WORK REQUEST: Set the data down once more, exactly as it is written.

(Stored data)
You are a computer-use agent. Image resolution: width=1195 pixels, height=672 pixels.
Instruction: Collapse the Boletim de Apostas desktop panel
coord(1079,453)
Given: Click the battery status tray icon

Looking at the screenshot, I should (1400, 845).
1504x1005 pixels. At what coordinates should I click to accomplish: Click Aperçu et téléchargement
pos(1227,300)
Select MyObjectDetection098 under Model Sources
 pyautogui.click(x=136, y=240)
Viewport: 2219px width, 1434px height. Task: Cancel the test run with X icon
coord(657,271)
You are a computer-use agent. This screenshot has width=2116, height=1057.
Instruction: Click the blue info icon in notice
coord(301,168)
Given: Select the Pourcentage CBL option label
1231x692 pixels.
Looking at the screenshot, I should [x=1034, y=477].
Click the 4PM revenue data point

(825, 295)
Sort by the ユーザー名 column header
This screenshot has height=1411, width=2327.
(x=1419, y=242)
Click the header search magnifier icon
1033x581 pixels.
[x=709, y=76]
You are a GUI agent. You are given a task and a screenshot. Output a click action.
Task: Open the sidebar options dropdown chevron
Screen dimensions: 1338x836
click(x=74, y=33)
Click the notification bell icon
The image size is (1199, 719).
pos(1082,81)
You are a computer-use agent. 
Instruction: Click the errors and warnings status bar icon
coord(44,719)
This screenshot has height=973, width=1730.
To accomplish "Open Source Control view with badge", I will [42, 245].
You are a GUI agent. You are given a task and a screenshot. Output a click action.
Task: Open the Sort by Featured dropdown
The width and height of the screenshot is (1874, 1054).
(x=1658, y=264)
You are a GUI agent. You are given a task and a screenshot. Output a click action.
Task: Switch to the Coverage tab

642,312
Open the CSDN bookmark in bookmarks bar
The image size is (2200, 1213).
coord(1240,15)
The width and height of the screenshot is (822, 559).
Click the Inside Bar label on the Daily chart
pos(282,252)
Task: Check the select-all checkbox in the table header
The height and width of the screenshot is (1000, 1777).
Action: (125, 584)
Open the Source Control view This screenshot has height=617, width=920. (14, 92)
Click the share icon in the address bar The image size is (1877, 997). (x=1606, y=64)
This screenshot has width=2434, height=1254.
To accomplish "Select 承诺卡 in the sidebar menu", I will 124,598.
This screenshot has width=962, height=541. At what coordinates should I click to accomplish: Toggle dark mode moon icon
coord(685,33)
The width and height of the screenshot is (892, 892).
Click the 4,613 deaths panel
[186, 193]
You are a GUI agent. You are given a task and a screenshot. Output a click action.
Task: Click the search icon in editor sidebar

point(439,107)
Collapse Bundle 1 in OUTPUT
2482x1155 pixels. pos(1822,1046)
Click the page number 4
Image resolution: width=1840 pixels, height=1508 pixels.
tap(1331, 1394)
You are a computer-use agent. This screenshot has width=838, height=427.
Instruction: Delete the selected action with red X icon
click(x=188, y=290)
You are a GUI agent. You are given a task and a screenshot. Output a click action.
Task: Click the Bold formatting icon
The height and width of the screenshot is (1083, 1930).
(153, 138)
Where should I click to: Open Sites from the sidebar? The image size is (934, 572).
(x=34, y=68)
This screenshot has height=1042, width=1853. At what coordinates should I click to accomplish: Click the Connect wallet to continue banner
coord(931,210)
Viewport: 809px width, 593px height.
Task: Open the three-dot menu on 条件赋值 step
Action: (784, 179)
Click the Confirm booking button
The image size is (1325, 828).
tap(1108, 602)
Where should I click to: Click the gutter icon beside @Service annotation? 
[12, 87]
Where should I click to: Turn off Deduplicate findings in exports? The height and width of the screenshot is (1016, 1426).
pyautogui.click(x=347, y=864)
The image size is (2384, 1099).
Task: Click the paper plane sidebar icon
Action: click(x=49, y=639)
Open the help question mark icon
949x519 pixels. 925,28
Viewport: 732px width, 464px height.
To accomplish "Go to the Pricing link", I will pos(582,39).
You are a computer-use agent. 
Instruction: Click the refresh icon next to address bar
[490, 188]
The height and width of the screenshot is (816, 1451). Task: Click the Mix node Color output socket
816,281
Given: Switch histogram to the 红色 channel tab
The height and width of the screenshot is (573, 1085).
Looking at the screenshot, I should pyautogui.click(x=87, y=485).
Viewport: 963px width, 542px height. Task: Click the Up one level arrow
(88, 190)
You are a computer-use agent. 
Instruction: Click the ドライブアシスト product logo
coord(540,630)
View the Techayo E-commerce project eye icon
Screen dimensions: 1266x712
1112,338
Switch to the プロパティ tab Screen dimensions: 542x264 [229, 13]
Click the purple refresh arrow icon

TASK OUTPUT:
You are a computer-use agent. Image resolution: width=1195 pixels, height=672 pixels.
Instruction: Collapse the Boletim de Apostas desktop panel
coord(1079,453)
Given: Click the battery status tray icon

Looking at the screenshot, I should (1400, 845).
1504x1005 pixels. At what coordinates should I click to accomplish: Click Aperçu et téléchargement
pos(1227,300)
Select MyObjectDetection098 under Model Sources
 pyautogui.click(x=136, y=240)
Viewport: 2219px width, 1434px height. Task: Cancel the test run with X icon
coord(657,271)
You are a computer-use agent. This screenshot has width=2116, height=1057.
Instruction: Click the blue info icon in notice
coord(301,168)
Given: Select the Pourcentage CBL option label
1231x692 pixels.
Looking at the screenshot, I should [x=1034, y=477].
Click the 4PM revenue data point

(825, 295)
Sort by the ユーザー名 column header
This screenshot has height=1411, width=2327.
(x=1419, y=242)
Click the header search magnifier icon
1033x581 pixels.
[x=709, y=76]
You are a GUI agent. You are given a task and a screenshot. Output a click action.
Task: Open the sidebar options dropdown chevron
Screen dimensions: 1338x836
click(x=74, y=33)
Click the notification bell icon
The image size is (1199, 719).
pos(1082,81)
You are a computer-use agent. 
Instruction: Click the errors and warnings status bar icon
coord(44,719)
This screenshot has height=973, width=1730.
To accomplish "Open Source Control view with badge", I will [42, 245].
You are a GUI agent. You are given a task and a screenshot. Output a click action.
Task: Open the Sort by Featured dropdown
The width and height of the screenshot is (1874, 1054).
(x=1658, y=264)
You are a GUI agent. You are given a task and a screenshot. Output a click action.
Task: Switch to the Coverage tab

642,312
Open the CSDN bookmark in bookmarks bar
The image size is (2200, 1213).
coord(1240,15)
The width and height of the screenshot is (822, 559).
Click the Inside Bar label on the Daily chart
pos(282,252)
Task: Check the select-all checkbox in the table header
The height and width of the screenshot is (1000, 1777).
Action: (125, 584)
Open the Source Control view This screenshot has height=617, width=920. (14, 92)
Click the share icon in the address bar The image size is (1877, 997). (x=1606, y=64)
This screenshot has width=2434, height=1254.
To accomplish "Select 承诺卡 in the sidebar menu", I will 124,598.
This screenshot has width=962, height=541. At what coordinates should I click to accomplish: Toggle dark mode moon icon
coord(685,33)
The width and height of the screenshot is (892, 892).
Click the 4,613 deaths panel
[186, 193]
You are a GUI agent. You are given a task and a screenshot. Output a click action.
Task: Click the search icon in editor sidebar

point(439,107)
Collapse Bundle 1 in OUTPUT
2482x1155 pixels. pos(1822,1046)
Click the page number 4
Image resolution: width=1840 pixels, height=1508 pixels.
tap(1331, 1394)
You are a computer-use agent. This screenshot has width=838, height=427.
Instruction: Delete the selected action with red X icon
click(x=188, y=290)
You are a GUI agent. You are given a task and a screenshot. Output a click action.
Task: Click the Bold formatting icon
The height and width of the screenshot is (1083, 1930).
(153, 138)
Where should I click to: Open Sites from the sidebar? The image size is (934, 572).
(x=34, y=68)
This screenshot has height=1042, width=1853. At what coordinates should I click to accomplish: Click the Connect wallet to continue banner
coord(931,210)
Viewport: 809px width, 593px height.
Task: Open the three-dot menu on 条件赋值 step
Action: (784, 179)
Click the Confirm booking button
The image size is (1325, 828).
tap(1108, 602)
Where should I click to: Click the gutter icon beside @Service annotation? 
[12, 87]
Where should I click to: Turn off Deduplicate findings in exports? The height and width of the screenshot is (1016, 1426).
pyautogui.click(x=347, y=864)
The image size is (2384, 1099).
Task: Click the paper plane sidebar icon
Action: click(x=49, y=639)
Open the help question mark icon
949x519 pixels. 925,28
Viewport: 732px width, 464px height.
To accomplish "Go to the Pricing link", I will pos(582,39).
You are a computer-use agent. 
Instruction: Click the refresh icon next to address bar
[490, 188]
The height and width of the screenshot is (816, 1451). Task: Click the Mix node Color output socket
816,281
Given: Switch histogram to the 红色 channel tab
The height and width of the screenshot is (573, 1085).
Looking at the screenshot, I should pyautogui.click(x=87, y=485).
Viewport: 963px width, 542px height. Task: Click the Up one level arrow
(88, 190)
You are a computer-use agent. 
Instruction: Click the ドライブアシスト product logo
coord(540,630)
View the Techayo E-commerce project eye icon
Screen dimensions: 1266x712
1112,338
Switch to the プロパティ tab Screen dimensions: 542x264 [229, 13]
Click the purple refresh arrow icon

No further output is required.